───── SUPPLIED ENTRIES ─────

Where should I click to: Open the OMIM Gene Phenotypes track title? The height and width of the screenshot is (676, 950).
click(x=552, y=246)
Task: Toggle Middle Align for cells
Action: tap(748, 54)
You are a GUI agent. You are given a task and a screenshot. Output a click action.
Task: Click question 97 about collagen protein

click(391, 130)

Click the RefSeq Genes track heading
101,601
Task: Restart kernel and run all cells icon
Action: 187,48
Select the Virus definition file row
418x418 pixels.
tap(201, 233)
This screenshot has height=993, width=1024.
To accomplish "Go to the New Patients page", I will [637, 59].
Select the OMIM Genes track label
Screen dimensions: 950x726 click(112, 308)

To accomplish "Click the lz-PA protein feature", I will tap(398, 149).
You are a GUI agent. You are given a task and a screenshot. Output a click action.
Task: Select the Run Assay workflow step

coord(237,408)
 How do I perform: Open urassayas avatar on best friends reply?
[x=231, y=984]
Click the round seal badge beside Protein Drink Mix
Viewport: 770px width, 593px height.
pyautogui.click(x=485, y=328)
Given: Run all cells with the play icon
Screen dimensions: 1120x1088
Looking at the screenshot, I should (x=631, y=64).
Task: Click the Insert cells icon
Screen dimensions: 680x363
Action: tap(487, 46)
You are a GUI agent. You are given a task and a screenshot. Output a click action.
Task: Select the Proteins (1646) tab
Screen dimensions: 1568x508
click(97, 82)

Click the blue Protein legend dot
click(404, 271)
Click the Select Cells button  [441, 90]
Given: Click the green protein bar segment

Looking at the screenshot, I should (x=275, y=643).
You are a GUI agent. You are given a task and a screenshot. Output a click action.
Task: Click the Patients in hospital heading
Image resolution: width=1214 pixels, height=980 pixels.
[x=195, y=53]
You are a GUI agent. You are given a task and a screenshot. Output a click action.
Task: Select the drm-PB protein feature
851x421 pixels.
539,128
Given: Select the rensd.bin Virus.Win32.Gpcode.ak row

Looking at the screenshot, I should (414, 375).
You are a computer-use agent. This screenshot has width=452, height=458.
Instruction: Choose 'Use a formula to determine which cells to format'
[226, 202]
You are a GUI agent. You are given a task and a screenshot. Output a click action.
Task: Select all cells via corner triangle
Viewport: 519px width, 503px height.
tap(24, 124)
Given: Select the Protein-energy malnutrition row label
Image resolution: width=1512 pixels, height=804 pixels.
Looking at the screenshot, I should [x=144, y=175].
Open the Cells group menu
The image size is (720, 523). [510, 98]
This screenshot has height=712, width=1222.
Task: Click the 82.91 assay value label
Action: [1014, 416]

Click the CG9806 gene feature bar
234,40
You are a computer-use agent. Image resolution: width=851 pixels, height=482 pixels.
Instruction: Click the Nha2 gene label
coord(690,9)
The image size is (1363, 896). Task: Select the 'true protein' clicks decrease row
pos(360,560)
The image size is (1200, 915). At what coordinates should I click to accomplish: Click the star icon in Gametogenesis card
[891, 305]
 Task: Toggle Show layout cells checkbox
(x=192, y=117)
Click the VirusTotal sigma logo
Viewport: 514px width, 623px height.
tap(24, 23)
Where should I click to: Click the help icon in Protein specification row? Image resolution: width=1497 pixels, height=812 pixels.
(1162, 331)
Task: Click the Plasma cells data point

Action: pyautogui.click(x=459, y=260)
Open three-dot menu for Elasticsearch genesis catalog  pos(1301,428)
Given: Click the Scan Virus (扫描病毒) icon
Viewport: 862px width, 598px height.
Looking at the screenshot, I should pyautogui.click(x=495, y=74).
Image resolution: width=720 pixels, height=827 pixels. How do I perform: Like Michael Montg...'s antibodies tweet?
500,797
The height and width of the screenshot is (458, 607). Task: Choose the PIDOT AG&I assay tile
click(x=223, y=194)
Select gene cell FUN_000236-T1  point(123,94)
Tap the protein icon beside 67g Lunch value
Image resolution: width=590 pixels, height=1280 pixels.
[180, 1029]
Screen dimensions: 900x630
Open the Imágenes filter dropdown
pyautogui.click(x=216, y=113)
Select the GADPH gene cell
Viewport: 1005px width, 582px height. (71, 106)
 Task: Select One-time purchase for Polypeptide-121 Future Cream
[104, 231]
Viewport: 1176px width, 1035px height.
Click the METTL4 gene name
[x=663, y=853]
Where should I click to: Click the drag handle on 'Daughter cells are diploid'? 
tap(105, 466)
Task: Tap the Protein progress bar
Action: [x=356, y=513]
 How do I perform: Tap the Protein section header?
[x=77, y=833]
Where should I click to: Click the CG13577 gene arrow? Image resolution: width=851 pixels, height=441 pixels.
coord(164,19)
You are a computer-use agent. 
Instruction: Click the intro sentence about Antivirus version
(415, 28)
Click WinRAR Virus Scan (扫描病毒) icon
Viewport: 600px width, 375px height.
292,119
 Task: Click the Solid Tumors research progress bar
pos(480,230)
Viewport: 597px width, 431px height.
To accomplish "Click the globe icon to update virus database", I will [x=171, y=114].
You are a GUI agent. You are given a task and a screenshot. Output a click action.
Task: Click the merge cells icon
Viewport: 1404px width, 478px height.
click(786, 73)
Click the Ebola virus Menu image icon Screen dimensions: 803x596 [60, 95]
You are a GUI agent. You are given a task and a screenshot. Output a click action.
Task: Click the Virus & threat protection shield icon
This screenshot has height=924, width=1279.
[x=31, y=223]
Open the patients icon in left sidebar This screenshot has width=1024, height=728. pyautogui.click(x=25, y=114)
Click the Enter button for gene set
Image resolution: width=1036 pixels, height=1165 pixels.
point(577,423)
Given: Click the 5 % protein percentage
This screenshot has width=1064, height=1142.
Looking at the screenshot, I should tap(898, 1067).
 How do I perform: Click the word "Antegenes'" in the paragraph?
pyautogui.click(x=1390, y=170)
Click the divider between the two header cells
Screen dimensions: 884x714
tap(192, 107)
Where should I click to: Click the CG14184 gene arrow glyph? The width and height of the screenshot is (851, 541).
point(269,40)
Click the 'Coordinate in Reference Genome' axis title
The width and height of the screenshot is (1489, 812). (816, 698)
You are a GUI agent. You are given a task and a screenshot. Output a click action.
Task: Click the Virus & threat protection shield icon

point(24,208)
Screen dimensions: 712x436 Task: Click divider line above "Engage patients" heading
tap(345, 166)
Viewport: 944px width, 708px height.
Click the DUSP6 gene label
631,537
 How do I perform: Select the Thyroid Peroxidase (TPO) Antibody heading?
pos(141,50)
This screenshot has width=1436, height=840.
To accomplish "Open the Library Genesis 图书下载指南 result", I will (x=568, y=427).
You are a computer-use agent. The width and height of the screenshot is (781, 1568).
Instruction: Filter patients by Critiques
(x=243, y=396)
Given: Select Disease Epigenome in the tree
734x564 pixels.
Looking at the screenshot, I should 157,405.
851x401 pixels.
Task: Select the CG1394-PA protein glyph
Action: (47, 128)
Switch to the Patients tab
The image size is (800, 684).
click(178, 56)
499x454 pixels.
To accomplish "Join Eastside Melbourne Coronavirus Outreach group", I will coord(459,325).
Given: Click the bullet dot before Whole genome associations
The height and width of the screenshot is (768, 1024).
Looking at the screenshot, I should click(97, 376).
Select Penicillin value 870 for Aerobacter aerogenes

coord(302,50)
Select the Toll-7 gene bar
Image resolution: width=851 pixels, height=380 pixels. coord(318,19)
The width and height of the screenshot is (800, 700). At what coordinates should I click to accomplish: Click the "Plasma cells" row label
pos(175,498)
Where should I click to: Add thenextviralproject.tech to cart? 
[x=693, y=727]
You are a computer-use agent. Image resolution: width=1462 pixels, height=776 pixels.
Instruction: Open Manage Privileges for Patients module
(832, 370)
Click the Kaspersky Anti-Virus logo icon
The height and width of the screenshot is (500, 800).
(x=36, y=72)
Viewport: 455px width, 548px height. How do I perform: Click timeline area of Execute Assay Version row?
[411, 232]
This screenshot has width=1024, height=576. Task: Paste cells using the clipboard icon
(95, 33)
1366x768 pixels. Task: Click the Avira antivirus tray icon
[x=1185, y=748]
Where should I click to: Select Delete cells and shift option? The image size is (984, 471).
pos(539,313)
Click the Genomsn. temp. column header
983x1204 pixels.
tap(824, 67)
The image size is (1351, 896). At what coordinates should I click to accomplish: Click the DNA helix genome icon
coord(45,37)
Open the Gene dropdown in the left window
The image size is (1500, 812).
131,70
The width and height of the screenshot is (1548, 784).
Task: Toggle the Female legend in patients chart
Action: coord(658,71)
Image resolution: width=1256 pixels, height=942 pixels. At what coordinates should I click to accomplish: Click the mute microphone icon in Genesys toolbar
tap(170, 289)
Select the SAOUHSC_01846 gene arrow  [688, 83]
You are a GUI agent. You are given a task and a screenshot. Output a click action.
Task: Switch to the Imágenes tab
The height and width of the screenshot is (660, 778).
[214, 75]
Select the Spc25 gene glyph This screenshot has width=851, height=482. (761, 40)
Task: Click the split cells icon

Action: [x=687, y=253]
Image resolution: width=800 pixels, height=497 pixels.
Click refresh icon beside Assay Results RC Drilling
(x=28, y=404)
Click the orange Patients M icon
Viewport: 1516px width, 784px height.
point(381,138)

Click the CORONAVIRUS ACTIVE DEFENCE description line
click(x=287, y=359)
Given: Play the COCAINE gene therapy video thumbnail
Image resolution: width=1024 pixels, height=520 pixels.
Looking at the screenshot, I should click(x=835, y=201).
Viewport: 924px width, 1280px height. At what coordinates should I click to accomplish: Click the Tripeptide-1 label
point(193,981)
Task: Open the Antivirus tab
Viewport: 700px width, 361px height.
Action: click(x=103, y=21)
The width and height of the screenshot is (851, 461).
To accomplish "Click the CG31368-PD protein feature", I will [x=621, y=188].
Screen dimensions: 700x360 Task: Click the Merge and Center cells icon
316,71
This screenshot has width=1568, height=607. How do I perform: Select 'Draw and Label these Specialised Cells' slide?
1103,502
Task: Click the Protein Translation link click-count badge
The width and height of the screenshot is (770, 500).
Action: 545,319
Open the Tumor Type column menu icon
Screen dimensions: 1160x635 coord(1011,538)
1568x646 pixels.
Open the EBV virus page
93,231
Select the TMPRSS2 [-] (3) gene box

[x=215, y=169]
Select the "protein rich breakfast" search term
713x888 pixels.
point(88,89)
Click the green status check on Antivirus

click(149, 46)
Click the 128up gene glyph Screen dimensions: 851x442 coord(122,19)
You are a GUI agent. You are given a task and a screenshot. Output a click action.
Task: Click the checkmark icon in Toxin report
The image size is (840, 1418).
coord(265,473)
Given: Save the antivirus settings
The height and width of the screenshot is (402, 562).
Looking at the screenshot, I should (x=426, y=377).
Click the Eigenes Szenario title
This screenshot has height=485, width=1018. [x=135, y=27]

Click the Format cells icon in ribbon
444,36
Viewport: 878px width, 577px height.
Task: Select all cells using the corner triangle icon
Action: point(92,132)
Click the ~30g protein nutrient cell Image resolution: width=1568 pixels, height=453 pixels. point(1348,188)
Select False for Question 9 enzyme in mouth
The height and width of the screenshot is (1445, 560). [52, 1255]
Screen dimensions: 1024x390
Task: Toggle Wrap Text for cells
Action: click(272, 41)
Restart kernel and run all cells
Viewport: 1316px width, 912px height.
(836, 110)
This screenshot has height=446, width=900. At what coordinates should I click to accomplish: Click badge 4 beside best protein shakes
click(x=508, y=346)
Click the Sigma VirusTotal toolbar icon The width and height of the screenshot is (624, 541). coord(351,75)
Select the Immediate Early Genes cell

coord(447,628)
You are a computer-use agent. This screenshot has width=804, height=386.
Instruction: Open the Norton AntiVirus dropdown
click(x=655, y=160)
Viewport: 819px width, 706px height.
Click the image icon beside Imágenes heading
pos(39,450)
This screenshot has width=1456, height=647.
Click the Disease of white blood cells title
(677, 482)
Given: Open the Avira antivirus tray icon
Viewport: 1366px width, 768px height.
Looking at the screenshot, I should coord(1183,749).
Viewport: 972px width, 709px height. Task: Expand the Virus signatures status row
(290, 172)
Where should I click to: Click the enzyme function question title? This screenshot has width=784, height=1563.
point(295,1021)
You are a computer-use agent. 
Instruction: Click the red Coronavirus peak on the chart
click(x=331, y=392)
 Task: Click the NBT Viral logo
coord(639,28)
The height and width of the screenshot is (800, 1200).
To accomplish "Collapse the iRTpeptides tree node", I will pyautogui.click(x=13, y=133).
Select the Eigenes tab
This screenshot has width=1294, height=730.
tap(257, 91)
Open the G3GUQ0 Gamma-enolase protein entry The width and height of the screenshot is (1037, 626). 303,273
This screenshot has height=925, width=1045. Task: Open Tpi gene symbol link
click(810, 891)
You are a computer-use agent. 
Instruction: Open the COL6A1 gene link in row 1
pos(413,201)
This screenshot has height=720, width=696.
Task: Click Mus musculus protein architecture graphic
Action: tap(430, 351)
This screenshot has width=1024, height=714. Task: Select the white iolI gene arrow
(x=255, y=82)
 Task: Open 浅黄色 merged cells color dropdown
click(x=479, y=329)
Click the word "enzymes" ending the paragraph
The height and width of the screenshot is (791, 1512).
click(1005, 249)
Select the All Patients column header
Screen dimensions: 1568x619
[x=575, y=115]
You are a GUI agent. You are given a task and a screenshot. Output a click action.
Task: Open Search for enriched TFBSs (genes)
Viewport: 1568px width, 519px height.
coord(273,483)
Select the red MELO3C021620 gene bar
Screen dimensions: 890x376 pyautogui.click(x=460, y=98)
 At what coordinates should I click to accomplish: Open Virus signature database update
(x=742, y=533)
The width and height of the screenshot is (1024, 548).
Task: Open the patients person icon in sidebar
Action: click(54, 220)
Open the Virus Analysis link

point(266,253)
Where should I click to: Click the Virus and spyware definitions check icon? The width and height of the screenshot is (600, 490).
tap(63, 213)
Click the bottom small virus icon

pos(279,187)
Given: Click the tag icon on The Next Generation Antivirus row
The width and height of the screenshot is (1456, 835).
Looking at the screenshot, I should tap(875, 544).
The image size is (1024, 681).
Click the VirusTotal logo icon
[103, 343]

─────

**WHAT IS EXPECTED**. Whichever lines of the data include the word "computer", pull them out.

**EXPECTED ANSWER**.
You are a computer-use agent. This screenshot has width=452, height=458.
You are a computer-use agent. Image resolution: width=851 pixels, height=482 pixels.
You are a computer-use agent. 
You are a computer-use agent. The width and height of the screenshot is (781, 1568).
You are a computer-use agent. Image resolution: width=1462 pixels, height=776 pixels.
You are a computer-use agent. This screenshot has width=804, height=386.
You are a computer-use agent. 
You are a computer-use agent. 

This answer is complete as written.